Guerre de et pour l'Eurasie : la Macédoine, un des "fronts de demain" (III)



La Macédoine

La Macédoine est un État indépendant depuis 1991. Elle connait dès les premiers temps de son existence un conflit symbolique l'opposant à la Grèce à propos de son nom. Les Grecs n'acceptent pas que les Macédoniens slaves utilisent le toponyme Macédoine qui renvoie à leur propre histoire (Royaume de Macédoine), à l'hellénisme, à la langue grecque, d'autant plus que la jeune république ne se prive pas d'utiliser des symboles identitaires forts dont la Grèce se dit la seule dépositaire : Alexandre le Grand, le soleil de Vergina ornant le tombeau de Philippe II de Macédoine.
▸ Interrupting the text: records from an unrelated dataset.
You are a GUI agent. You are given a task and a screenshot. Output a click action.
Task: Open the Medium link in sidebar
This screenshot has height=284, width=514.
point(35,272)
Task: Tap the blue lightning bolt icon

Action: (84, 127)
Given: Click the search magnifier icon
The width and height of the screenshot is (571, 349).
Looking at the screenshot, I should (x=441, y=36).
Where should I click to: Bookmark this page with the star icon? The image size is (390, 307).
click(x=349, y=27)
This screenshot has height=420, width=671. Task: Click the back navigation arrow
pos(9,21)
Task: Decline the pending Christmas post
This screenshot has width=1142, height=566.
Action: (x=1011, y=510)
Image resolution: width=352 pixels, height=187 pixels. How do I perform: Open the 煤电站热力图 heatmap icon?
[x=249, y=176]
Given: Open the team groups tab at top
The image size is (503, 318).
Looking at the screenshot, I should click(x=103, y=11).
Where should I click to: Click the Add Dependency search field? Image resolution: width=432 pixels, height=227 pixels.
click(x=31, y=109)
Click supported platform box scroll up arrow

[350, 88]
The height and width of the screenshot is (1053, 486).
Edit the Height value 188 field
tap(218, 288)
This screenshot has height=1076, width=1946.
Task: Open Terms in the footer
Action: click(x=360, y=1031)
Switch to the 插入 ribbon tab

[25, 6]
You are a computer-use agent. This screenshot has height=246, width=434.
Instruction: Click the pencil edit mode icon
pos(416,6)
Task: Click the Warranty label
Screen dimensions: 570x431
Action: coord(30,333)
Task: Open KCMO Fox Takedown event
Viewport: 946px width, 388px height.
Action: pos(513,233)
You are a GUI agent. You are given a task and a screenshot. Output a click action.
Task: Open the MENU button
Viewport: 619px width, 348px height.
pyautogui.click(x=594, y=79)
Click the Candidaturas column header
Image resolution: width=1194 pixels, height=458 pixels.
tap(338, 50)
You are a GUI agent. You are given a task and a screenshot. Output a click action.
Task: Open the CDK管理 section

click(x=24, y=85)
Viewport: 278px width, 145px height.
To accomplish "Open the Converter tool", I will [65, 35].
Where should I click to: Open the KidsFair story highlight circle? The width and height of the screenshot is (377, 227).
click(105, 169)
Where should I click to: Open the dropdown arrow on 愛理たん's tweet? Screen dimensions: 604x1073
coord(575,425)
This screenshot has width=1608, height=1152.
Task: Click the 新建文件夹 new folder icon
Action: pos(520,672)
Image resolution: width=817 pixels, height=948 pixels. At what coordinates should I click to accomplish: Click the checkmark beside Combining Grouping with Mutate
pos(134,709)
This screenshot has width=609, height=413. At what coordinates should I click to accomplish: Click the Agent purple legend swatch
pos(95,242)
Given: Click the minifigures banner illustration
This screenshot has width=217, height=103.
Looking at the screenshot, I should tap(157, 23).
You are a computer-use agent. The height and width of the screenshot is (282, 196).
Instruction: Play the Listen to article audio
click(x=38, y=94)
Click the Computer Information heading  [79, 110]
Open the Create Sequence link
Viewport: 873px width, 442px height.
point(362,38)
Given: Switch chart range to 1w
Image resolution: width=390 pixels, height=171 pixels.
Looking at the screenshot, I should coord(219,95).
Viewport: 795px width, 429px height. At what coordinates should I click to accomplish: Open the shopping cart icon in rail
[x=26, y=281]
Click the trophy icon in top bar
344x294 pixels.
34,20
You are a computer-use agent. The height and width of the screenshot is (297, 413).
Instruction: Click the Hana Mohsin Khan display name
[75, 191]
On retrouve ici les préoccupations des nationalistes protochronistes des anciens Etats communistes, qui dans leur quête d'identité, revendiquent une filiation directe et la plupart du temps unique entre les peuples des Etats modernes et ceux de l'Antiquité. De fait l' appellation FYROM (Former Yugoslav Republic Of Macedonia) - soit ARYM (Ancienne République Yougoslave de Macédoine) en français - est celle qui est reconnue et utilisée à l'international. Mais cette querelle identitaire ne semble pas devoir dégénérer en conflit armé et reste, pour le moment, cantonnée au domaine du débat intellectuel dans lesquels interviennent politiciens, historiens protochronistes ou non. Mais sait-on jamais...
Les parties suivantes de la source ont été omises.